The child's mother, glancing sidelong towards the patch of water that had so excited her toddler, sees nothing but circular ripples. "It's just a fish, Dearie. Come on, let's go get lunch ready so we can go on Daddy's new boat."
When the faerie is quite sure the humans have left, she breaks the surface, gasping for air. As she pulls herself into thick mud of the bank, her eyes widen practically to the size of peppercorns. For there in front of her, where she'd expected to see grass or trees or perhaps even a cottage, are buildings higher than the tallest trees she's ever seen, very nearly beyond her comprehension. And scarier yet, there are humans. Not a family, which is quite scary enough to begin with, but enough to be many families; many big terrifying lethal families. And somewhere beyond the numbing shock and paralytic terror, the little faerie feels the smallest spark of excitement, the thrill of her biggest challenge yet.


Lol..... I've had too much fun with this. It was originally intended to be a quick paragraph. But I'm growing rather fond of this little faerie; perhaps I'll turn her into a series. Maybe even name her. We'll see.

Let's get the intoductions out of the way.

So... yeah. I'm Jacquie.
Whether it's a defense mechanism or something bordering on schizophrenia or just the result of my whimsical mind, I've always had this interesting habit...

Occasionally when I'm bored or generally doing something that doesn't need to hold my attention, I come up with a story, put myself in a situation. Sometimes- usually- I end up acting some of it out. When I was young it was almost constant. I was talking to God, watching my life. I was an astronaut. I was a doctor curing a crippling illness. I was a news anchor. I was being interviewed. I was a singer. I was an actress (and they were still called actresses then!). I never felt unfulfilled because I was everything I wanted to be with a touch of imagination.
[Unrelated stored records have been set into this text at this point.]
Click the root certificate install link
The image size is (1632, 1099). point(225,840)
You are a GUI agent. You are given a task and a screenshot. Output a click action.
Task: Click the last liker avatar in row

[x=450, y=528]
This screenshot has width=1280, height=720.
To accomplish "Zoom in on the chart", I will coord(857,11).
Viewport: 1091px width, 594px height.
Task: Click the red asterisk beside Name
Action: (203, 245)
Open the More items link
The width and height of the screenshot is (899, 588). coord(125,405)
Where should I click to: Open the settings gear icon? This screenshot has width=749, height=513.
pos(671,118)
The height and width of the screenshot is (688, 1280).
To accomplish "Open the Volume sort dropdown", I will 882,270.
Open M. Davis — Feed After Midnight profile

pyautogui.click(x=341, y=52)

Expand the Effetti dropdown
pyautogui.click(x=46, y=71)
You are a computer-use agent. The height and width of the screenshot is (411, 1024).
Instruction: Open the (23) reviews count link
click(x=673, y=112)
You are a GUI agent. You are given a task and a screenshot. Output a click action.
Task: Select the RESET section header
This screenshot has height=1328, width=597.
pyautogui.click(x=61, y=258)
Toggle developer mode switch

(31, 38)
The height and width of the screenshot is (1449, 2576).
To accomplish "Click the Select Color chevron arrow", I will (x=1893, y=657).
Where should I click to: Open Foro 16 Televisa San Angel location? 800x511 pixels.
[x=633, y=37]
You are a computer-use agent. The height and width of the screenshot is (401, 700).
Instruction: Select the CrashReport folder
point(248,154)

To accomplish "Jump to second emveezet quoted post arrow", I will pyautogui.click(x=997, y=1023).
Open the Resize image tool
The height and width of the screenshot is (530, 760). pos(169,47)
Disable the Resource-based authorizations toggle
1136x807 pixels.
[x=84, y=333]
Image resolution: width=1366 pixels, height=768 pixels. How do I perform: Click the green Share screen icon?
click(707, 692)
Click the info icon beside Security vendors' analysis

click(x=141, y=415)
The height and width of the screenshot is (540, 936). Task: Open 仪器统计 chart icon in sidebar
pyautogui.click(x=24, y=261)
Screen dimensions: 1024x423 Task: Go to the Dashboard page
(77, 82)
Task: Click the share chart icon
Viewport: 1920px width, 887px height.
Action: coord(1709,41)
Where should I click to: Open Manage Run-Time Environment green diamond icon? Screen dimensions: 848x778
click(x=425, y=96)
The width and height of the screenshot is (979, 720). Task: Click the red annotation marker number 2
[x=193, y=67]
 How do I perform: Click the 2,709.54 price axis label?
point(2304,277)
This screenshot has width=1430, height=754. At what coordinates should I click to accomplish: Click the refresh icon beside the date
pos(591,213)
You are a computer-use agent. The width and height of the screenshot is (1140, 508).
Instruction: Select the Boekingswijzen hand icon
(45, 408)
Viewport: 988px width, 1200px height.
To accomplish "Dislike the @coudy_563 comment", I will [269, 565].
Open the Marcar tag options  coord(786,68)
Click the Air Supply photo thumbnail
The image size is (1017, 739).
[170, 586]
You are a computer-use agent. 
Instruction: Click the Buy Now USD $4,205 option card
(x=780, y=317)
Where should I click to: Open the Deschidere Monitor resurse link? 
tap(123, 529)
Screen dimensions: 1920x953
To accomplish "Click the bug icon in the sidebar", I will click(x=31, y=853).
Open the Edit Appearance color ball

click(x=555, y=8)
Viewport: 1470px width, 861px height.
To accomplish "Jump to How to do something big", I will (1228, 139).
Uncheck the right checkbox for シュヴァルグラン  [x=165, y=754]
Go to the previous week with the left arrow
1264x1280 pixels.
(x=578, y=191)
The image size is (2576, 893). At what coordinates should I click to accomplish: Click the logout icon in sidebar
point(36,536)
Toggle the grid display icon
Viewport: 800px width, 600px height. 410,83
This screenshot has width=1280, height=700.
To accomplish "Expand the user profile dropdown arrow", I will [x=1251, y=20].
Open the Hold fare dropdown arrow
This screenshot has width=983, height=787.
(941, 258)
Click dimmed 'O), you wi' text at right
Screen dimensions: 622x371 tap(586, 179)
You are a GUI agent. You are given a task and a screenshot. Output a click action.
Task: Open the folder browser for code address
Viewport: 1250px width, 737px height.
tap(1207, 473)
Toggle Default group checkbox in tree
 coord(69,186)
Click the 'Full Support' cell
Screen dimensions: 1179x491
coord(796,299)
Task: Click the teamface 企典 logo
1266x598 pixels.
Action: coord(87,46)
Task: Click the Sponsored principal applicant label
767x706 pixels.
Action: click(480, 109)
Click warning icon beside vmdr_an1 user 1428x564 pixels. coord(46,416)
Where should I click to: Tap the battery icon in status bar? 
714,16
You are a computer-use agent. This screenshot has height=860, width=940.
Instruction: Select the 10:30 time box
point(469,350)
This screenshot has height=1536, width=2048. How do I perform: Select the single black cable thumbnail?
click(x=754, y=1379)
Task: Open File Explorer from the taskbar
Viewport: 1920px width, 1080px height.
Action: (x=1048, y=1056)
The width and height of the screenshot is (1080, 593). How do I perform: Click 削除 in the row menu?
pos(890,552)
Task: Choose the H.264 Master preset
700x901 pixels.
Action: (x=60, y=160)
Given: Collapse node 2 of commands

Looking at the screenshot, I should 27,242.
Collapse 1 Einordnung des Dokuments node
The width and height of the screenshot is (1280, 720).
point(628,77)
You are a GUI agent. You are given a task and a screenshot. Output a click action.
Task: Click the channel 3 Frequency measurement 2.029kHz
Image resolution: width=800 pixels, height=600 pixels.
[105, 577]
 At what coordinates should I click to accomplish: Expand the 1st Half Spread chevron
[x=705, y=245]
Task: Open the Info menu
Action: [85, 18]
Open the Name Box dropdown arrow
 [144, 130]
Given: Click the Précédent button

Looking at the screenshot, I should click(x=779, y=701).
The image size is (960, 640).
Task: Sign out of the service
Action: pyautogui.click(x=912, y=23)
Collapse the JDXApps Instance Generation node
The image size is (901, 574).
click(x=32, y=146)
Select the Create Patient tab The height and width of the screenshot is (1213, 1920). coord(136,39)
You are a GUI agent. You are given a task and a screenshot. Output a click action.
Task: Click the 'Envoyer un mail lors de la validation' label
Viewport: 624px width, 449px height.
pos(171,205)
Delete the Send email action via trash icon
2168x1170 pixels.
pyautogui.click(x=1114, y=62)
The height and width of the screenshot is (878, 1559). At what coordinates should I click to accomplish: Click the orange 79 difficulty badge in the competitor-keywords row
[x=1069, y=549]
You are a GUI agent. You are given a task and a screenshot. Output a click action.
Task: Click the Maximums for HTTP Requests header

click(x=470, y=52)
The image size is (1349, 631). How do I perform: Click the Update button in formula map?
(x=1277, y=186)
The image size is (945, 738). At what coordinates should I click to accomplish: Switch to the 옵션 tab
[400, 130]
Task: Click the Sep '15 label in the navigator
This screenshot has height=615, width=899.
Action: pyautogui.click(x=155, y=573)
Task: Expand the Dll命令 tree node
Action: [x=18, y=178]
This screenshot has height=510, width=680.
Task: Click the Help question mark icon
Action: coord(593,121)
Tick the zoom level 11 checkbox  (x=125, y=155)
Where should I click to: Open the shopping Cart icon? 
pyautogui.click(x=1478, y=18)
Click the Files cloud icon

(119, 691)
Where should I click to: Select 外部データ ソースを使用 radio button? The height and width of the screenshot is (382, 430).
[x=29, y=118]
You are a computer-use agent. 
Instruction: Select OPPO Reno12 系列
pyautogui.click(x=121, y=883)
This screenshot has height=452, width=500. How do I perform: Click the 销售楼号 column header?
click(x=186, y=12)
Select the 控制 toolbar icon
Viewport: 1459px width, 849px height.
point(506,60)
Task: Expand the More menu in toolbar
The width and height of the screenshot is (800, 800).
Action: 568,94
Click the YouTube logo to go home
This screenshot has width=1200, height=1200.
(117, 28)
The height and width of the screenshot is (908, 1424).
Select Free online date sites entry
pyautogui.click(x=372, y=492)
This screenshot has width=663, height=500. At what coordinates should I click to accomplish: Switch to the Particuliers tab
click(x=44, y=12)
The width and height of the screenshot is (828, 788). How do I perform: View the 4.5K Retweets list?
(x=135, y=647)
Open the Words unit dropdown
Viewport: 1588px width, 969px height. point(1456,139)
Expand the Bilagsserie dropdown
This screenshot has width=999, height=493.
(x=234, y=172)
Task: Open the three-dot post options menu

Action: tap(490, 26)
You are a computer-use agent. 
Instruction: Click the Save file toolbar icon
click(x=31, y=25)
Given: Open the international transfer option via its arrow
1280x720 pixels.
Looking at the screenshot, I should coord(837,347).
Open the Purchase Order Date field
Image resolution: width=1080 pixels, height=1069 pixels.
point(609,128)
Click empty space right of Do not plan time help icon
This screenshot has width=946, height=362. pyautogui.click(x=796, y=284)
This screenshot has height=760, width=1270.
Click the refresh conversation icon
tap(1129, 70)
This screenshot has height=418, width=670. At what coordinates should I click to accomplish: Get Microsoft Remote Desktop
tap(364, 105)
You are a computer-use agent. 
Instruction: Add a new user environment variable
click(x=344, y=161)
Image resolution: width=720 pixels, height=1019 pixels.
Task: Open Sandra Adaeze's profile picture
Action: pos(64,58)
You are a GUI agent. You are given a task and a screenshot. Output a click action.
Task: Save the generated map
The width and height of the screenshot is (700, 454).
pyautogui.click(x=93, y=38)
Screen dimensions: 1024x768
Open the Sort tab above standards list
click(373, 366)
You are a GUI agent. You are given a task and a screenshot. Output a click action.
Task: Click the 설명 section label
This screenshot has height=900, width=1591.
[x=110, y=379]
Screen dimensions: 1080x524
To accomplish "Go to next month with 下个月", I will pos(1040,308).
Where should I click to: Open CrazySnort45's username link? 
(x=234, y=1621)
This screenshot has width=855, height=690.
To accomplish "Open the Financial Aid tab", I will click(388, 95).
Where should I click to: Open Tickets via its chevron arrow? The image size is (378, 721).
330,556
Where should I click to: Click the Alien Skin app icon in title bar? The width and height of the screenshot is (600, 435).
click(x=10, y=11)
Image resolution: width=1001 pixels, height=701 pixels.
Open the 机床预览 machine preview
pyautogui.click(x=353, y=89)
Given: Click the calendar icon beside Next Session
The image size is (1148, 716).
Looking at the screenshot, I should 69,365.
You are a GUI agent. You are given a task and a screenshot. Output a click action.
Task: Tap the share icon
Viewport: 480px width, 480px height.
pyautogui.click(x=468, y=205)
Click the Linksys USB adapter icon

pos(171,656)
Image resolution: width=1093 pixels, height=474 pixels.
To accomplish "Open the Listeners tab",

Of course, I have to live in reality a *little* bit more now, But it sure doesn't stop me from living out imaginary lives, assuming imaginary identities... I may not write daily, and I may not always write about such vivid fantasies. But I'll try to keep my real life out of it...

Today

Today I was acting in a play. Or a movie. I switched off. My character was a girl in her early twenties trying to earn a living by housecleaning. Secretly, though, she wanted to sing and dance. It was her dream, but she wasn't brave enough to pursue it.
Every day she'd go to clean house and she'd bring music with her, a great and varied play list dominated by energetic songs. She'd then sing and dance while cleaning, occasionally getting a few hard-to-explain injuries, such as when she smashed both kneecaps on the counter top. When the homeowners came home, the wife- a high society type woman- scoffed at the music she heard. The man, however, was more laid back and down to Earth. He mentioned to his wife that they knew someone in the musical industry and they could help the girl out with her dream. After a slightly heated conversation between the couple, they helped her.

So today ended happily. Believe it or not, it doesn't always. And sometimes I think I don't even have control over the ending. But she story entertained me for several hours of dialogue and singing.